**Given information**
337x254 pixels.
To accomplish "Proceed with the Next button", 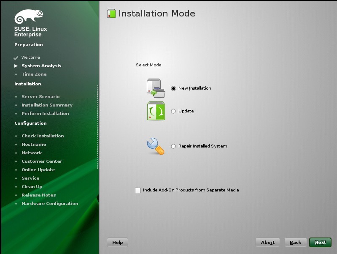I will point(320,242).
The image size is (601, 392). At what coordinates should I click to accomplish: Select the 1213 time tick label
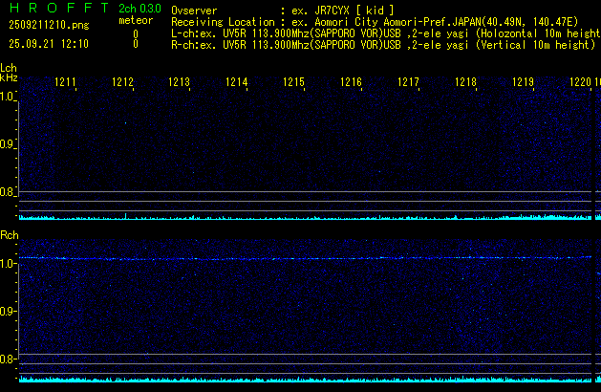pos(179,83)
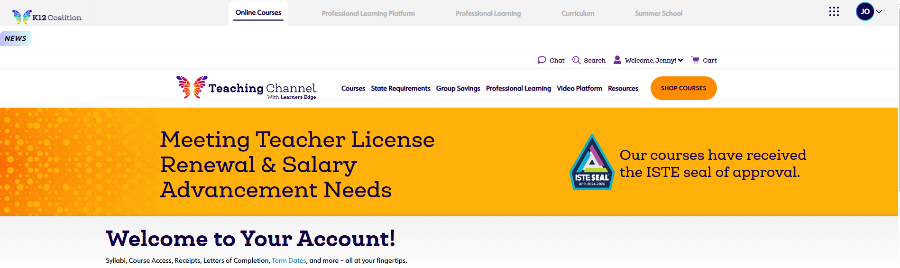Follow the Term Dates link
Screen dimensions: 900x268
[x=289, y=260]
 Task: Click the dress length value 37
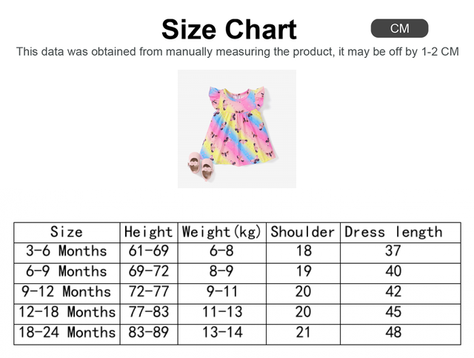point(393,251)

==

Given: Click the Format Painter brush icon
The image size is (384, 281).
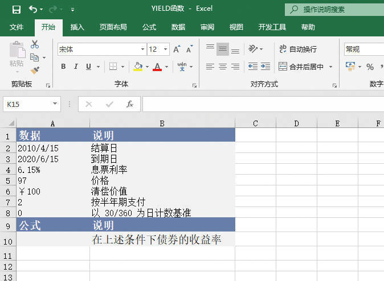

**Assignment**
Copy out each line of the data above, exactly, if it lies between the line holding "Given: Click the Format Painter brush icon" and the line holding "The image size is (384, 281).", inclusive; copy no other line.

**Exercise solution**
Given: Click the Format Painter brush icon
The image size is (384, 281).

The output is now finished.